* **What to work on**:
Copy every line of the records that includes the word "agent".

----- Provided entries -----

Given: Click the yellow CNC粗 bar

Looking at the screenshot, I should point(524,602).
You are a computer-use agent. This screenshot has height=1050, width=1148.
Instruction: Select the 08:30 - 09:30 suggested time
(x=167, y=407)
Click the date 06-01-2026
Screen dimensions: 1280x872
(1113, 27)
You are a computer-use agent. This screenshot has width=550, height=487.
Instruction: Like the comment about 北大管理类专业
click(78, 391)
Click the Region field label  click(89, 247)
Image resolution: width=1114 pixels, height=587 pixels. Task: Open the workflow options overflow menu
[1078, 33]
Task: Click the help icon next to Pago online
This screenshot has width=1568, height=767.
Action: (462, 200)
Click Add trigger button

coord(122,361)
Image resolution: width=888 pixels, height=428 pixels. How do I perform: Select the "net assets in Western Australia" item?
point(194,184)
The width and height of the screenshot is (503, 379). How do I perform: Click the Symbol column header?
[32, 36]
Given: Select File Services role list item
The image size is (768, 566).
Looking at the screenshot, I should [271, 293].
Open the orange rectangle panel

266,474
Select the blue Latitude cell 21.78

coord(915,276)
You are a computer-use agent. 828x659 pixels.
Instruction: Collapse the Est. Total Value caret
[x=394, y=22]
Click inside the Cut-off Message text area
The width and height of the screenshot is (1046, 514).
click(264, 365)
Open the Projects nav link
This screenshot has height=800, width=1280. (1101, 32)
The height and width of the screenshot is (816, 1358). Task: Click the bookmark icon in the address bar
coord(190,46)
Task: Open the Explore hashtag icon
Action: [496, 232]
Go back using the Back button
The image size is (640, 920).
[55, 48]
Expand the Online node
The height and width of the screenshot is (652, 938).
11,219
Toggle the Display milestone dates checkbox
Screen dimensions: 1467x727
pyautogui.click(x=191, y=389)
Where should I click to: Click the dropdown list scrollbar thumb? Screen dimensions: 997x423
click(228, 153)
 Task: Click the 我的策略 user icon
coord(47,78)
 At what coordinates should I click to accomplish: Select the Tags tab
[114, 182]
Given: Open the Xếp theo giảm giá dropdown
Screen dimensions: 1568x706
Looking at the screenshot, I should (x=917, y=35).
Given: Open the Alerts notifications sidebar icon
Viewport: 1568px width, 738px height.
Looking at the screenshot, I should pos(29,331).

-----

* **Exercise output**:
You are a computer-use agent. This screenshot has height=1050, width=1148.
You are a computer-use agent. This screenshot has width=550, height=487.
You are a computer-use agent. 828x659 pixels.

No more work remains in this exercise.